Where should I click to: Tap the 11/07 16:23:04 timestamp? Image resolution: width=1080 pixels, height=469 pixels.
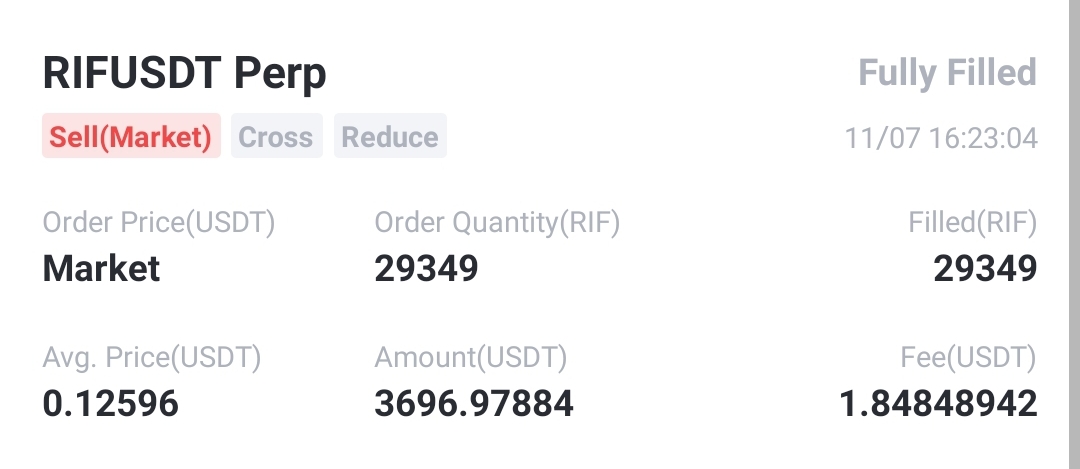click(x=941, y=138)
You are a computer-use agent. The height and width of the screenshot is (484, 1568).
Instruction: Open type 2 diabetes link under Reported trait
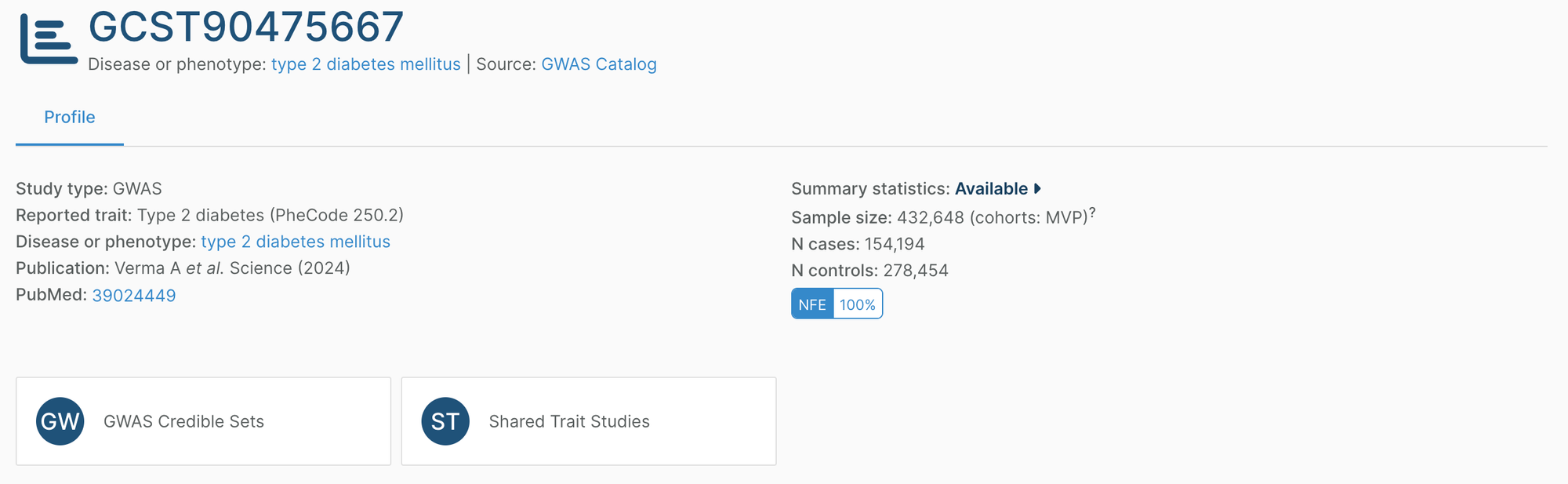tap(296, 242)
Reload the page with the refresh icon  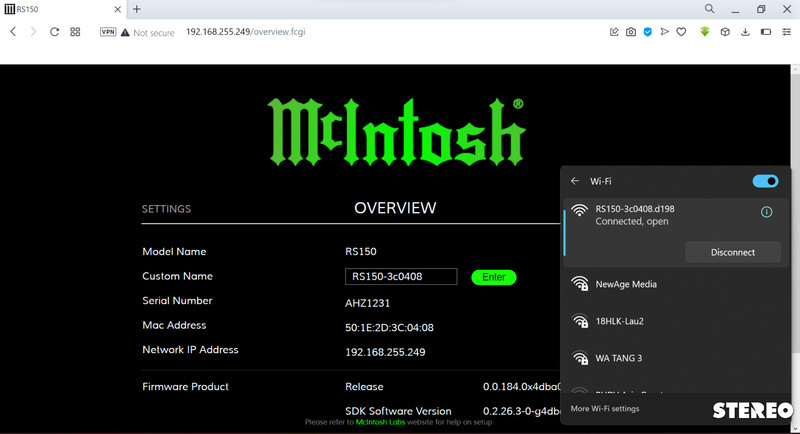coord(54,32)
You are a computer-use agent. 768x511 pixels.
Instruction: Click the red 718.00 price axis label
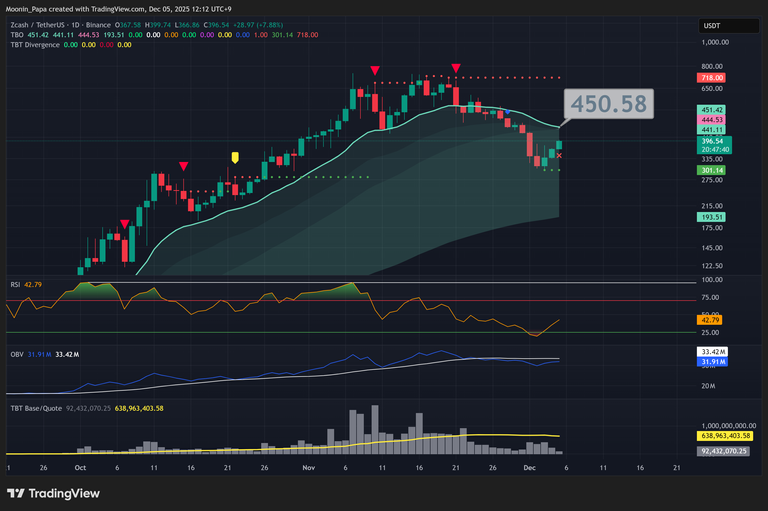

---

_Task instructions_
Everything from the line with "You are a computer-use agent. 768x511 pixels." through the final line of the records above should be written out exactly, minus the pictures.

_Answer section_
You are a computer-use agent. 768x511 pixels.
Instruction: Click the red 718.00 price axis label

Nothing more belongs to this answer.